What Is Inverse Ghosting, and How Do I Get Rid of It?


Summary

  • Inverse ghosting occurs when you set your monitor’s overdrive option too high, resulting in bright trails around moving objects.
  • To get rid of inverse ghosting, lower the overdrive setting on your monitor to medium or low.
  • OLED monitors don’t experience inverse ghosting, but are prone to burn-in and can suffer from VRR flicker.


If you attempt to battle monitor ghosting by increasing your monitor’s overdrive settings, you might instead trigger inverse ghosting, also known as “overshoot.” Inverse ghosting exhibits itself in the form of bright trails around moving objects. Here’s how to get rid of it.



Inverse Ghosting, Also Known as Overshoot, Explained

Inverse ghosting is, as its name implies, the opposite of monitor ghosting. While monitor ghosting is caused by slow pixel response times, inverse ghosting is triggered by setting the overdrive option on your monitor, used to reduce ghosting, too high.

With default monitor settings applied, inverse ghosting, also known as pixel overshoot, overshoot, or overshooting, is not present on most monitors. But if you set your monitor’s overdrive setting (overdrive applies higher voltage to individual pixels, thus increasing their response time) too high, its response time will exceed what the monitor’s capable of.

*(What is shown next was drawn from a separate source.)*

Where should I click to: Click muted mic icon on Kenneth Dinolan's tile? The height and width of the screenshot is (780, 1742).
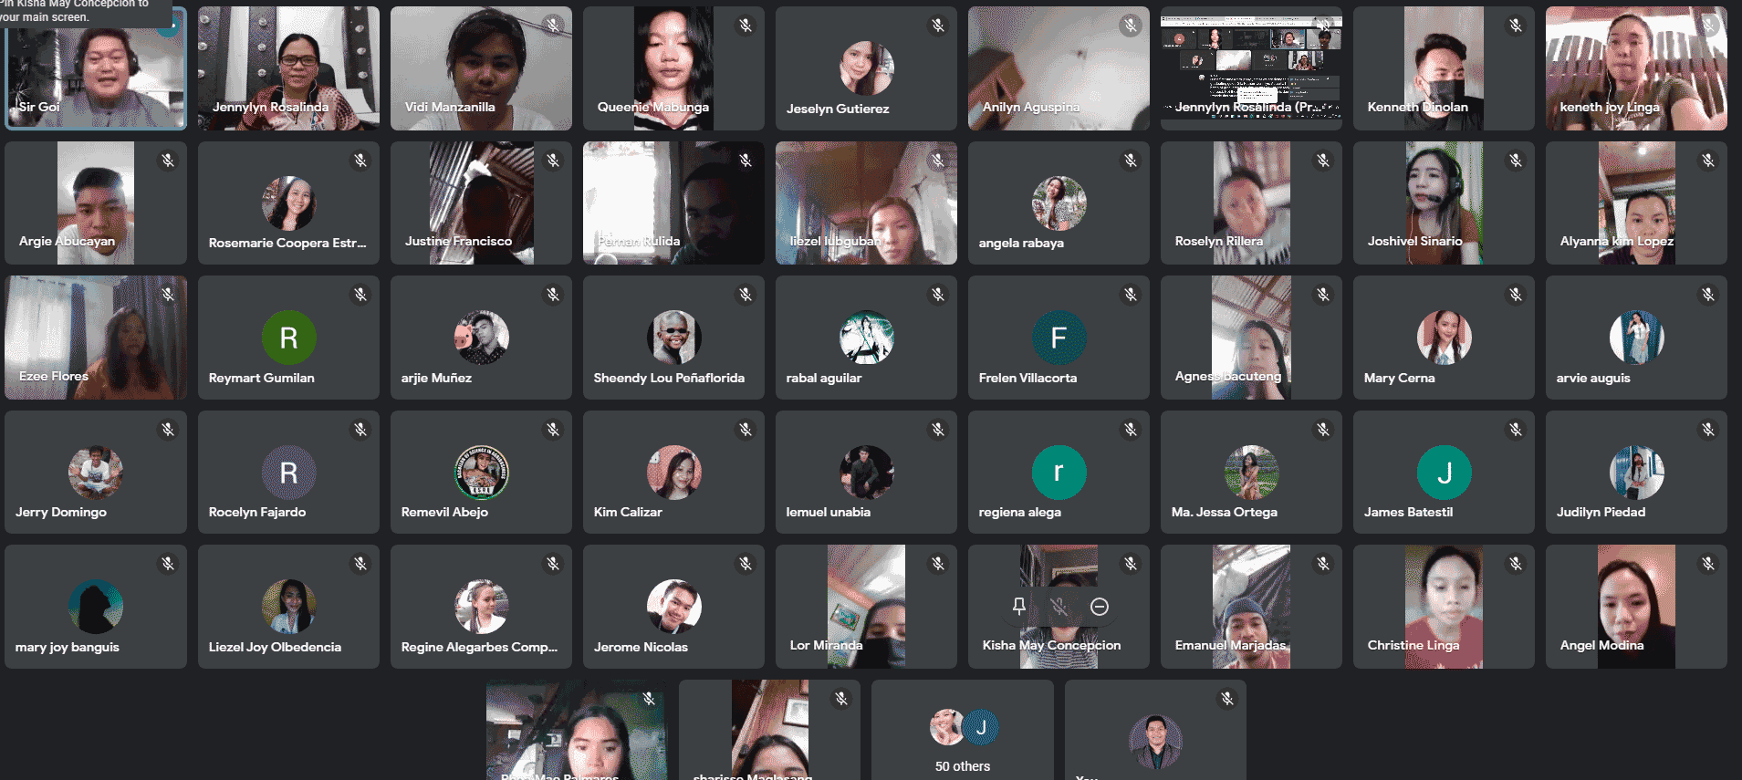1515,26
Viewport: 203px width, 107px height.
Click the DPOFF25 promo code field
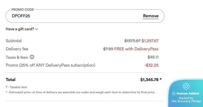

The individual pixels will change their color too fast and go beyond the target color. In other words, they will overshoot the target color. This can result in bright trails around or behind moving objects. Ghosting, on the other hand, looks like smearing or dark trails behind moving objects.


Let me show you the difference between the two with an example. In the first case, I disabled my monitor’s overdrive setting, used the Blur Busters UFO Ghosting Test, and took a photo of the UFO. As you can see below, the UFO is smeared as heck, and it’s got a thin, dark trail behind it.

An example of monitor ghosting.
Goran Damnjanovic / How-To Geek

Next, I set overdrive to high and took another photo of the moving UFO. Instead of being super smeared and having a dark trail behind it, the UFO had visual artifacts both behind and in front of it. The bright and bluish trail, or halo, behind the UFO, is a perfect example of inverse ghosting.

An example of inverse ghosting.
Goran Damnjanovic / How-To Geek


Now, pixel overshoot won’t trigger as soon as you enable overdrive. On most monitors, it’s only noticeable with the highest overdrive setting applied, like in my case where I had to set it to high (the highest setting on my monitor) for it to be noticeable.

Other monitors can come with up to five different levels of overdrive, with only the most aggressive or the two highest settings triggering inverse ghosting.

Note that overshooting shouldn’t happen on OLED monitors; it only manifests on LCD monitors that use VA, IPS, or TN panels.

How to Get Rid of Inverse Ghosting

So, how can you get rid of inverse ghosting? In most situations, inverse ghosting is visible because your monitor overdrive option is set too high. To get rid of it, turn the overdrive setting down a notch or two.

On AOC monitors, you can do this by opening the monitor menu, entering the “Game Setting” menu, and setting “Overdrive” to “Medium” or “Low.”

Overdrive setting location on AOC monitors.


On LG monitors, open the options menu and enter “Game Mode.”

Monitor options menu on an LG monitor.

Next, select “Response Time” and set it to “Medium” or “Low.”

Overdrive menu on an LG monitor.

Other monitor brands use different names for the overdrive setting on their monitors. Samsung, MSI, and Alienware use “Response Time,” ASUS names the settings “TraceFree,” BenQ calls it “AMA,” ViewSonic uses “Rampage Response,” Gigabyte calls it “Overdrive,” and so on. In most cases, you should look for a setting called “Overdrive,” “Response Time,” or something similar.


If you don’t want to deal with visual artifacts such as ghosting and overshooting, consider getting an OLED monitor. Our best OLED gaming monitor roundup includes a number of great choices. That said, OLED monitors aren’t perfect either. They are prone to burn-in and can suffer from VRR flicker.